Segundo a presidente da Fenaj, Maria José Braga, é necessário que a sociedade cobre uma postura de maior respeito do presidente.

— Houve uma institucionalização da violência contra o jornalista, dada através da Presidência da República, com o presidente desferindo ataques verbais diretamente contra profissionais ou ataques genéricos e generalizados contra a imprensa. O número é muito alto (121 ataques) e exige que a sociedade brasileira se posicione e cobre do presidente que respeite, ao menos, a liturgia do seu cargo — afirmou Braga em entrevista à GloboNews.

Ontem, Bolsonaro atacou a imprensa no início e no fim do dia. Pela manhã, ele se recusou a responder uma pergunta sobre a permanência de Fabio Wajngarten à frente da Secretaria de Comunicação da Presidência (Secom).

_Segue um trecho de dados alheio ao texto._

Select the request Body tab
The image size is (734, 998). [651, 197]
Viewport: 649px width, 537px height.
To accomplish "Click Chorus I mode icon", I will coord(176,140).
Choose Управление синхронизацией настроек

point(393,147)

Bolsonaro mandou uma repórter do jornal “Folha de S.Paulo” calar a boca e disse que o veículo “não tem moral para perguntar”. Em resposta, a “Folha” divulgou nota afirmando que “o presidente volta a atacar a Folha sem explicar os conflitos de interesse de seu assessor” e que continuará a “praticar um jornalismo técnico, crítico e apartidário em relação a seu governo”. Em um evento no Palácio do Planalto no início da noite, o presidente disse que a imprensa deveria “tomar vergonha na cara”.

Bolsonaro também atacou a jornalista Thaís Oyama. Ela lançará este mês o livro “Tormenta. O governo Bolsonaro: crises, intrigas e segredos” em que escreve sobre bastidores do primeiro ano de mandato do presidente.

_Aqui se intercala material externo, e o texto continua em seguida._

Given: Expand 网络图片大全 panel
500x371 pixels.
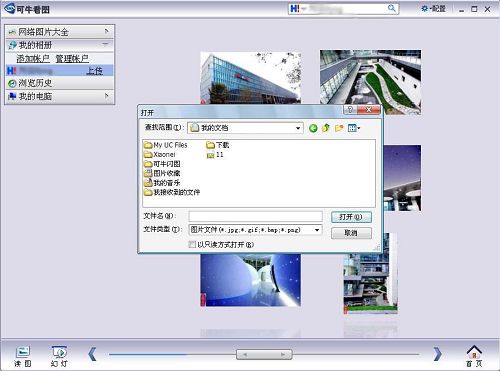Looking at the screenshot, I should pyautogui.click(x=60, y=32).
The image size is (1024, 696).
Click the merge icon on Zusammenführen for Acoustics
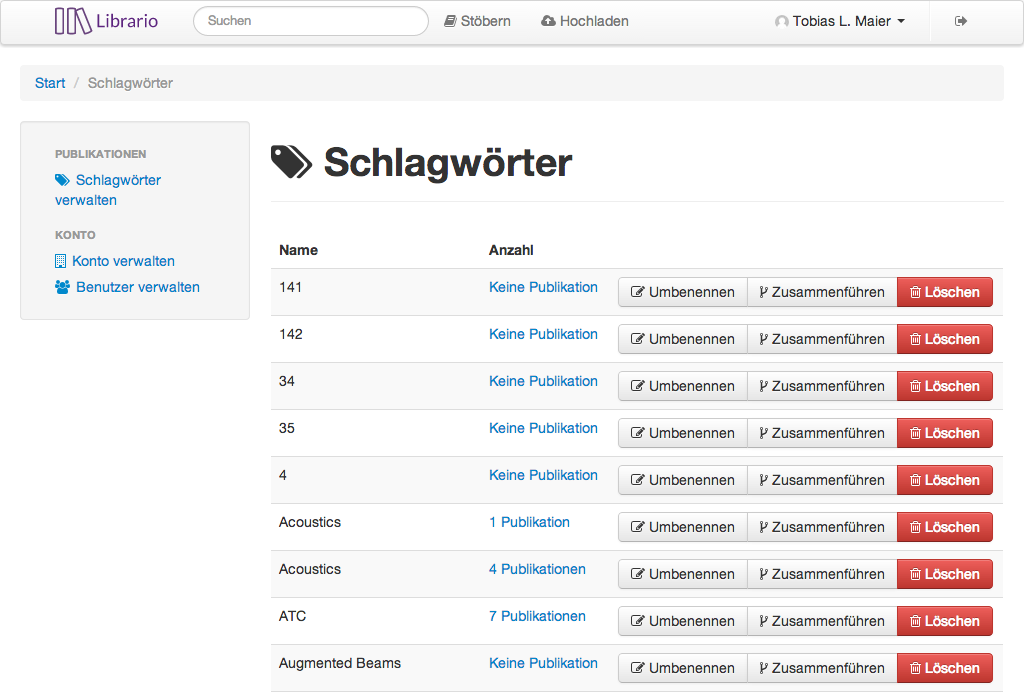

Entre outros episódios, a obra relata que Bolsonaro teria cogitado demitir o ministro da Justiça Sergio Moro em agosto do ano passado. O motivo seria a irritação com Moro após ele ter pedido ao ministro Dias Toffoli, presidente do Supremo Tribunal Federal (STF), que reconsiderasse a decisão de paralisar investigações baseadas em dados do Conselho de Controle de Atividades Financeiras (Coaf ). Flávio Bolsonaro era alvo de uma delas.

— Deturpam o tempo todo e quando não conseguem deturpar, mentem descaradamente. Esse é o livro dessa japonesa que eu não sei o que faz no Brasil, que faz agora contra o governo —afirmou.

Ao contrário do que afirmou Bolsonaro, Thaís é brasileira e tem ascendência japonesa. Procurada, ela disse que não comentaria as declarações do presidente.

Além de Bolsonaro, o prefeito do Rio, Marcelo Crivella, também foi citado no relatório da Fenaj. Uma repórter da TV Globo foi constrangida e teve seu microfone empurrado durante entrevista coletiva. Em dezembro, Crivella também proibiu que jornalistas do Grupo Globo participassem de coletivas de imprensa da prefeitura. Os veículos recorreram à Justiça e obtiveram uma liminar que garante o acesso às entrevistas.

Outro tópico do relatório é o cerceamento à liberdade de imprensa por meio de decisões judiciais. Há menção ao episódio protagonizado pelo ministro STF Alexandre de Moraes ao determinar que o site “O Antagonista” e a revista “Crusoé” retirassem do ar reportagem que citava Toffoli.